=== WORK TO BE COMPLETED ===
Down to the last character, transcribe every record.

=== EXERCISE MATERIAL ===
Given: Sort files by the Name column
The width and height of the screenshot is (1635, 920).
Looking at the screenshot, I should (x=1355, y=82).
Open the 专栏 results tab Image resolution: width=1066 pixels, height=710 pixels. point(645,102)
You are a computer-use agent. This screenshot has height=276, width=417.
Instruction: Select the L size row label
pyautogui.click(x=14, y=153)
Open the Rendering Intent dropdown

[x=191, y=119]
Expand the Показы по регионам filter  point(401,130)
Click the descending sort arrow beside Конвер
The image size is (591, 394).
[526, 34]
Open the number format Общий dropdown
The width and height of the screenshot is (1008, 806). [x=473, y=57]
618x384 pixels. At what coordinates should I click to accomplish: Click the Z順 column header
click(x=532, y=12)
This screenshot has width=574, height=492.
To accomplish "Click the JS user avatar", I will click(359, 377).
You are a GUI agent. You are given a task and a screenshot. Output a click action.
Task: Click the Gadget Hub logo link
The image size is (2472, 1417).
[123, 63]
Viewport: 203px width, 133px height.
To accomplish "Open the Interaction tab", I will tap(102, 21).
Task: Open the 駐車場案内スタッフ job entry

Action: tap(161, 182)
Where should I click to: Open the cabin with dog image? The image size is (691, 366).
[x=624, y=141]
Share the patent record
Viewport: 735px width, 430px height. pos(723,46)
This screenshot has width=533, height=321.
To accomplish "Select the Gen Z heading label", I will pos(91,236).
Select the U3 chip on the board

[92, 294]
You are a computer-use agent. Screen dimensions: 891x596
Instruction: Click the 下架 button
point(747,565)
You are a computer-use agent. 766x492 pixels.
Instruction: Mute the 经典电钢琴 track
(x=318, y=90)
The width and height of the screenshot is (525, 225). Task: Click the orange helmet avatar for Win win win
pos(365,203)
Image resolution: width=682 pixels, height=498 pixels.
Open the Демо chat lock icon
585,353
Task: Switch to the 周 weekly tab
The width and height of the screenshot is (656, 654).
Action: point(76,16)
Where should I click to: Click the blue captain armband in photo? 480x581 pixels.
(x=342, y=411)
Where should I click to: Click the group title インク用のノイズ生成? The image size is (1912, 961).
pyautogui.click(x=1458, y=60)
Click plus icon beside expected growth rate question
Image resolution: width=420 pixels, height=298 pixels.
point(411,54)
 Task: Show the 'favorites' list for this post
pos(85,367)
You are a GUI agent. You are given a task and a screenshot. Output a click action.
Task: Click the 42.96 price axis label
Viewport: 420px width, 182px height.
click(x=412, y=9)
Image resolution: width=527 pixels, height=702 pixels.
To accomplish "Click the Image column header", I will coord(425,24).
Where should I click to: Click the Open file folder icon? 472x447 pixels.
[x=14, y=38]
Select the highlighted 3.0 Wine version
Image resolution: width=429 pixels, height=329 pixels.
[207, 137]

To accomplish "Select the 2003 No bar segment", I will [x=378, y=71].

=== RESPONSE TO THIS TASK ===
Given: Sort files by the Name column
The width and height of the screenshot is (1635, 920).
Looking at the screenshot, I should (x=1355, y=82).
Open the 专栏 results tab Image resolution: width=1066 pixels, height=710 pixels. point(645,102)
You are a computer-use agent. This screenshot has height=276, width=417.
Instruction: Select the L size row label
pyautogui.click(x=14, y=153)
Open the Rendering Intent dropdown

[x=191, y=119]
Expand the Показы по регионам filter  point(401,130)
Click the descending sort arrow beside Конвер
The image size is (591, 394).
[526, 34]
Open the number format Общий dropdown
The width and height of the screenshot is (1008, 806). [x=473, y=57]
618x384 pixels. At what coordinates should I click to accomplish: Click the Z順 column header
click(x=532, y=12)
This screenshot has width=574, height=492.
To accomplish "Click the JS user avatar", I will click(359, 377).
You are a GUI agent. You are given a task and a screenshot. Output a click action.
Task: Click the Gadget Hub logo link
The image size is (2472, 1417).
[123, 63]
Viewport: 203px width, 133px height.
To accomplish "Open the Interaction tab", I will tap(102, 21).
Task: Open the 駐車場案内スタッフ job entry

Action: tap(161, 182)
Where should I click to: Open the cabin with dog image? The image size is (691, 366).
[x=624, y=141]
Share the patent record
Viewport: 735px width, 430px height. pos(723,46)
This screenshot has width=533, height=321.
To accomplish "Select the Gen Z heading label", I will pos(91,236).
Select the U3 chip on the board

[92, 294]
You are a computer-use agent. Screen dimensions: 891x596
Instruction: Click the 下架 button
point(747,565)
You are a computer-use agent. 766x492 pixels.
Instruction: Mute the 经典电钢琴 track
(x=318, y=90)
The width and height of the screenshot is (525, 225). Task: Click the orange helmet avatar for Win win win
pos(365,203)
Image resolution: width=682 pixels, height=498 pixels.
Open the Демо chat lock icon
585,353
Task: Switch to the 周 weekly tab
The width and height of the screenshot is (656, 654).
Action: point(76,16)
Where should I click to: Click the blue captain armband in photo? 480x581 pixels.
(x=342, y=411)
Where should I click to: Click the group title インク用のノイズ生成? The image size is (1912, 961).
pyautogui.click(x=1458, y=60)
Click plus icon beside expected growth rate question
Image resolution: width=420 pixels, height=298 pixels.
point(411,54)
 Task: Show the 'favorites' list for this post
pos(85,367)
You are a GUI agent. You are given a task and a screenshot. Output a click action.
Task: Click the 42.96 price axis label
Viewport: 420px width, 182px height.
click(x=412, y=9)
Image resolution: width=527 pixels, height=702 pixels.
To accomplish "Click the Image column header", I will coord(425,24).
Where should I click to: Click the Open file folder icon? 472x447 pixels.
[x=14, y=38]
Select the highlighted 3.0 Wine version
Image resolution: width=429 pixels, height=329 pixels.
[207, 137]

To accomplish "Select the 2003 No bar segment", I will [x=378, y=71].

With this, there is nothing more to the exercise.